■ WHAT YOU WILL DO
Repeat word for word every line of the data below, from the first through the line containing "You are a computer-use agent. Viewport: 636px", and stop there.

(Saved data entries)

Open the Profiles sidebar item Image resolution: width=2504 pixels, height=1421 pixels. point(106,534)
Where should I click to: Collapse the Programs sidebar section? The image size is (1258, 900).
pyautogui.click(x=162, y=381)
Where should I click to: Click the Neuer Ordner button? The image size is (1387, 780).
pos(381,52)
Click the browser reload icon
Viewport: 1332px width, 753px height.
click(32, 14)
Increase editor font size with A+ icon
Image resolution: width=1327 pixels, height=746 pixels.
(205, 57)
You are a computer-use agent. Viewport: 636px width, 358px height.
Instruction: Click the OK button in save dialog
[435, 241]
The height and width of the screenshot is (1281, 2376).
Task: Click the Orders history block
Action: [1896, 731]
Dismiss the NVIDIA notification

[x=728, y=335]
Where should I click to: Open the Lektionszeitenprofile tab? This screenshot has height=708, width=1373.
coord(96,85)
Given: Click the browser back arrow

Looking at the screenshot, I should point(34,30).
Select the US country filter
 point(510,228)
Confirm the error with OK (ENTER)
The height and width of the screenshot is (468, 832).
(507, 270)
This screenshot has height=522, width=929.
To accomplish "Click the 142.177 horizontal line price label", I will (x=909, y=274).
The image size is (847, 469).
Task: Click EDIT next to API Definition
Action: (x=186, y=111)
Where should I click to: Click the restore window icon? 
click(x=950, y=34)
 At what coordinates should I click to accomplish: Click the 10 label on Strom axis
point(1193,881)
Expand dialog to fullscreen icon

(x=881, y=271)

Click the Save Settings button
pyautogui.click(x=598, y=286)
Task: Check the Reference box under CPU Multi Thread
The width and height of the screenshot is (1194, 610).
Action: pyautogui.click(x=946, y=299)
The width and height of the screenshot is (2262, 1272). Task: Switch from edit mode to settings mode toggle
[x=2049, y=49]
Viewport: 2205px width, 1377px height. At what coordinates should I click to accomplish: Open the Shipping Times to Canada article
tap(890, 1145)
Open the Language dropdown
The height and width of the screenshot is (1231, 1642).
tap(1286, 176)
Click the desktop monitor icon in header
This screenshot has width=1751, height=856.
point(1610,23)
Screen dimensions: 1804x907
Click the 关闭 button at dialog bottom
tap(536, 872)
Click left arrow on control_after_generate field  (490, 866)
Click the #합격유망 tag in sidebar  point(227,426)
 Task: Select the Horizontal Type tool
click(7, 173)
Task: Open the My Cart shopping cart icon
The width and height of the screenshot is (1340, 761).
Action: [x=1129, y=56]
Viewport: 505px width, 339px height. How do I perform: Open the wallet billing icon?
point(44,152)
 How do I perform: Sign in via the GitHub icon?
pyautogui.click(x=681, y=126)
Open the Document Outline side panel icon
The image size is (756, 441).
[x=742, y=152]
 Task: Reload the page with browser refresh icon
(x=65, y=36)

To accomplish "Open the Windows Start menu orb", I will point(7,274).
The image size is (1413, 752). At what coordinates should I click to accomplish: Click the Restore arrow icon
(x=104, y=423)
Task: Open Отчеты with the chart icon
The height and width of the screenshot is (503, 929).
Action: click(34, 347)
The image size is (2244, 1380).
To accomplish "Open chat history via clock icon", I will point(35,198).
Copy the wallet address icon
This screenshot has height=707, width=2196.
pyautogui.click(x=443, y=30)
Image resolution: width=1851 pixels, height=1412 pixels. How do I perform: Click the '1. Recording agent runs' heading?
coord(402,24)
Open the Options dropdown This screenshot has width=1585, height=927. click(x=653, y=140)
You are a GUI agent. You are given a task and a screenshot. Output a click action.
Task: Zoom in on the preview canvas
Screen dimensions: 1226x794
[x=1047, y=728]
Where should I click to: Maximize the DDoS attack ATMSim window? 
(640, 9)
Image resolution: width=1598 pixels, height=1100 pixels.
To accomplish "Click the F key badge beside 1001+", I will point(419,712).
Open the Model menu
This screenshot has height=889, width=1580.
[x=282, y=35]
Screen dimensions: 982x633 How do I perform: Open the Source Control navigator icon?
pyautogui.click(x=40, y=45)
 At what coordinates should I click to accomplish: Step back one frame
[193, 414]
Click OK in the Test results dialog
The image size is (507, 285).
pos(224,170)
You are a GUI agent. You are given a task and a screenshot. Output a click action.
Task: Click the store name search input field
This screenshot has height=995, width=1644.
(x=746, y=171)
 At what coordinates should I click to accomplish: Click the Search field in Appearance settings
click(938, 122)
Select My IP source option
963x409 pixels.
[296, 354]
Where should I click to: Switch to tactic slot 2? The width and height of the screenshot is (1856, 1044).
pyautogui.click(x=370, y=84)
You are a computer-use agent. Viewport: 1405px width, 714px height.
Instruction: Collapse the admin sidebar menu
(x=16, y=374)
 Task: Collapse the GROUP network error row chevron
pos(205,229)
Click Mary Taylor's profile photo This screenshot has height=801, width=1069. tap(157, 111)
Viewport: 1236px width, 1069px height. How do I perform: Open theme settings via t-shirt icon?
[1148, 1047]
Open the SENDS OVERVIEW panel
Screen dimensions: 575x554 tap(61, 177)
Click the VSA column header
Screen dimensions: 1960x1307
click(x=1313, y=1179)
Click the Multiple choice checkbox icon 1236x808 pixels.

■ OUTPUT
Open the Profiles sidebar item Image resolution: width=2504 pixels, height=1421 pixels. point(106,534)
Where should I click to: Collapse the Programs sidebar section? The image size is (1258, 900).
pyautogui.click(x=162, y=381)
Where should I click to: Click the Neuer Ordner button? The image size is (1387, 780).
pos(381,52)
Click the browser reload icon
Viewport: 1332px width, 753px height.
click(32, 14)
Increase editor font size with A+ icon
Image resolution: width=1327 pixels, height=746 pixels.
(205, 57)
You are a computer-use agent. Viewport: 636px width, 358px height.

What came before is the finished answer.